PASSAGE:
Reducing the Environmental Impact of Turkey Production

Nearly three years in development, the UK’s University of Newcastle and Cranfield University and industry partners have introduced a new tool firstly to assess and then to improve the environmental impact of turkey production, reports Jackie Linden.
calendar icon 16 November 2014
clock icon 7 minute read

The new tool, which works on Microsoft Excel, can calculate the environmental impacts, including the carbon footprint, of turkey production per kilo of liveweight or per kilo of carcass for any system using data entered by the user. So the results are tailored to the particular farm conditions – for example, management, feed and fuel used.

Dr Illka Leinonen of Newcastle University, one of the developers of the tool, explained that, having generated the data for their current system, the user can make changes to see what the effect might be on the carbon footprint of actual or hypothetical changes – the “what if” scenario.

What the new tool cannot do, he said, is to predict bird performance, fuel or energy use or generate average figures for the sector, for example.

Industry Involvement

5m Publishing Jeremy Hall
Jeremy Hall

Background to the project, explained Jeremy Hall of Bernard Matthews, is growing consumer interest in climate change and the pressing need to be able to calculate greenhouse gas (GHG) emissions for the production of all farm animals.

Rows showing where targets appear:
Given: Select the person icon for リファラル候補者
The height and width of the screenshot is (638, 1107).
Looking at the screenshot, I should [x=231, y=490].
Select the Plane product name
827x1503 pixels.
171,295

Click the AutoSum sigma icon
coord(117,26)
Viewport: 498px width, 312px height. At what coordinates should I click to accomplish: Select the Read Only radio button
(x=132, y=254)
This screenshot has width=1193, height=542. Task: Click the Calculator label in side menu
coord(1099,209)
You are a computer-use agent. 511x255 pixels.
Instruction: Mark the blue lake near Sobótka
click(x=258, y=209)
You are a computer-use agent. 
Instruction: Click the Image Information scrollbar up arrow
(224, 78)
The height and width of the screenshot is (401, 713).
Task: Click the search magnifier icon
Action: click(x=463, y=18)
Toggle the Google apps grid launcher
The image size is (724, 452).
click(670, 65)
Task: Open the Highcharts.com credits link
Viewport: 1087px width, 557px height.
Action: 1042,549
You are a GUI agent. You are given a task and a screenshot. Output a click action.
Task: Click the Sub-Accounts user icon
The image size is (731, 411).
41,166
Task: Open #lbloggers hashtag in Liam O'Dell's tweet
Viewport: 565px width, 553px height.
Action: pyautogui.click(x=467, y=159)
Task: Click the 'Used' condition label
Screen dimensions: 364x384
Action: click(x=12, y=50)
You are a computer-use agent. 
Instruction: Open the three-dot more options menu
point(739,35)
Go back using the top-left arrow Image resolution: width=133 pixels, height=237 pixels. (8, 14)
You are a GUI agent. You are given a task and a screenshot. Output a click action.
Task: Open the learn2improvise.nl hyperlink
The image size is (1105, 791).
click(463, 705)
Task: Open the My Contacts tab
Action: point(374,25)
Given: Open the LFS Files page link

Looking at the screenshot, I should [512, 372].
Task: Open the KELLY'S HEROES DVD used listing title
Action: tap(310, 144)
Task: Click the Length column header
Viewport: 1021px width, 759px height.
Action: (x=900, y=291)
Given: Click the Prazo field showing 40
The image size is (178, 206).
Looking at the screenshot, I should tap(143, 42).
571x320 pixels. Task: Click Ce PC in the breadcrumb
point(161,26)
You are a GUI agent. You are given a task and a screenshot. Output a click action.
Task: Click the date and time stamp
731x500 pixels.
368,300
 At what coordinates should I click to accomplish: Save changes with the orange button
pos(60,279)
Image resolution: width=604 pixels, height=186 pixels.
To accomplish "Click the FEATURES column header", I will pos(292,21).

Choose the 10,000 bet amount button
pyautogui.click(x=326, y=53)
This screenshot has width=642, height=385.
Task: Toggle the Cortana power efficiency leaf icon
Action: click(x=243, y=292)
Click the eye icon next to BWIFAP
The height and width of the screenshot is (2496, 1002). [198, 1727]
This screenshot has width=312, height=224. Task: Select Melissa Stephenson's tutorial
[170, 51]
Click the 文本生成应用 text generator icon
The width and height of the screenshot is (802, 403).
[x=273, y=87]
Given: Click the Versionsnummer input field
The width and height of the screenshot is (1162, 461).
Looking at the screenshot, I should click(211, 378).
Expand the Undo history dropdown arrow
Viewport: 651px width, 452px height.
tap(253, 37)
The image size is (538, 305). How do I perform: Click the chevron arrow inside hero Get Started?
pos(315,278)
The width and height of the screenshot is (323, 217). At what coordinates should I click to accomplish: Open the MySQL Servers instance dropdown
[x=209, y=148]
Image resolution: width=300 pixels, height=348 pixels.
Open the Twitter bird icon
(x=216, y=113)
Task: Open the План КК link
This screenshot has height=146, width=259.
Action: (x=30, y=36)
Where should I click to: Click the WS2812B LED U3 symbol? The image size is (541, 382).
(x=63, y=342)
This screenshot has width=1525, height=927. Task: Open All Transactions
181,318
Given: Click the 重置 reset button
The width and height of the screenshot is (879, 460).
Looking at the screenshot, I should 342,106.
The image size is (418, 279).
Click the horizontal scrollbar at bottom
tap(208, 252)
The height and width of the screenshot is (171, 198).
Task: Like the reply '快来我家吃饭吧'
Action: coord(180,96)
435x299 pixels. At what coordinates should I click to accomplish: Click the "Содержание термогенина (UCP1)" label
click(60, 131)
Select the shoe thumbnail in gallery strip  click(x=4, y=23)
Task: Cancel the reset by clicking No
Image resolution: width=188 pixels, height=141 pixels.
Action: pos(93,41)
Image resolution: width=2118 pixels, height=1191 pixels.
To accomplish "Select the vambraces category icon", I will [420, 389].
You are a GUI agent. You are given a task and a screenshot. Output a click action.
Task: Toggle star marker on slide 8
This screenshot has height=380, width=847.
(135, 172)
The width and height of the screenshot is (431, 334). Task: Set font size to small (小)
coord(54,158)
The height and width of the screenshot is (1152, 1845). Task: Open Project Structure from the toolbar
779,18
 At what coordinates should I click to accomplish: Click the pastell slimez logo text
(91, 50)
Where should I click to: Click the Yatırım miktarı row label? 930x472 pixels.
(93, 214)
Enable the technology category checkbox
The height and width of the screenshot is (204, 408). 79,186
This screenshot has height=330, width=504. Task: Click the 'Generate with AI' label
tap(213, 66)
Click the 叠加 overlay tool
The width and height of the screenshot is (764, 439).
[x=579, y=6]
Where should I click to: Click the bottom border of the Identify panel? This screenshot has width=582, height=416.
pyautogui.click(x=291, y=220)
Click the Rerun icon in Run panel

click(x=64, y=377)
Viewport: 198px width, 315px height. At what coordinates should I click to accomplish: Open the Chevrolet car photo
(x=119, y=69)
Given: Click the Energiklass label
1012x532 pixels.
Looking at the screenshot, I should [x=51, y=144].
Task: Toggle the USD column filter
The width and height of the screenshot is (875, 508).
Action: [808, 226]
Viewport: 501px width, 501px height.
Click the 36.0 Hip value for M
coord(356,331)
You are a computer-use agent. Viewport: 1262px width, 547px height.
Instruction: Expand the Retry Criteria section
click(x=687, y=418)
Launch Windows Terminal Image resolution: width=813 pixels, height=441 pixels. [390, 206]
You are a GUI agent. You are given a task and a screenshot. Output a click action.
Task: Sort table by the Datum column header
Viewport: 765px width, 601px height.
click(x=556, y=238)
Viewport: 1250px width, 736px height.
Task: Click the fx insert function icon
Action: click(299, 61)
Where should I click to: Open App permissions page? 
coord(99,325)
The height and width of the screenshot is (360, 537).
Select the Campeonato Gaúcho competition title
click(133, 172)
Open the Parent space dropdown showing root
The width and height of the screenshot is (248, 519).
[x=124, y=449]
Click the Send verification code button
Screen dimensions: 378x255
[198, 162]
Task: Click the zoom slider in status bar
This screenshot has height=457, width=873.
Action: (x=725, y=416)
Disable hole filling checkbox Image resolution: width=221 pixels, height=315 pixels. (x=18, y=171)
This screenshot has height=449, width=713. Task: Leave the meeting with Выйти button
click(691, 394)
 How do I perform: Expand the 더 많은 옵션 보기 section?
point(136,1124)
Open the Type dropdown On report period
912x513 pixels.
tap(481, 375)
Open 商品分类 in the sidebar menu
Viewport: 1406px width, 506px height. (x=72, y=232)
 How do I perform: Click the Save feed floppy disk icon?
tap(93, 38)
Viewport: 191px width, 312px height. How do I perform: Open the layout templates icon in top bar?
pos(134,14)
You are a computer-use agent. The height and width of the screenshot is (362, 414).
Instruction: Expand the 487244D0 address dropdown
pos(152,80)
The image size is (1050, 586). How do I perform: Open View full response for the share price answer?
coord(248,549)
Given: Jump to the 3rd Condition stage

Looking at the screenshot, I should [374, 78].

WHAT IS EXPECTED:
Answer these questions on the turkey production passage:
1. What software does the new tool work on?
2. According to Dr Illka Leinonen, what can the tool not do?
3. Which company does Jeremy Hall represent?
Answer from the passage alone.

RESULT OF THE TASK:
1. Microsoft Excel.
2. It cannot predict bird performance, fuel or energy use, or generate average figures for the sector.
3. Bernard Matthews.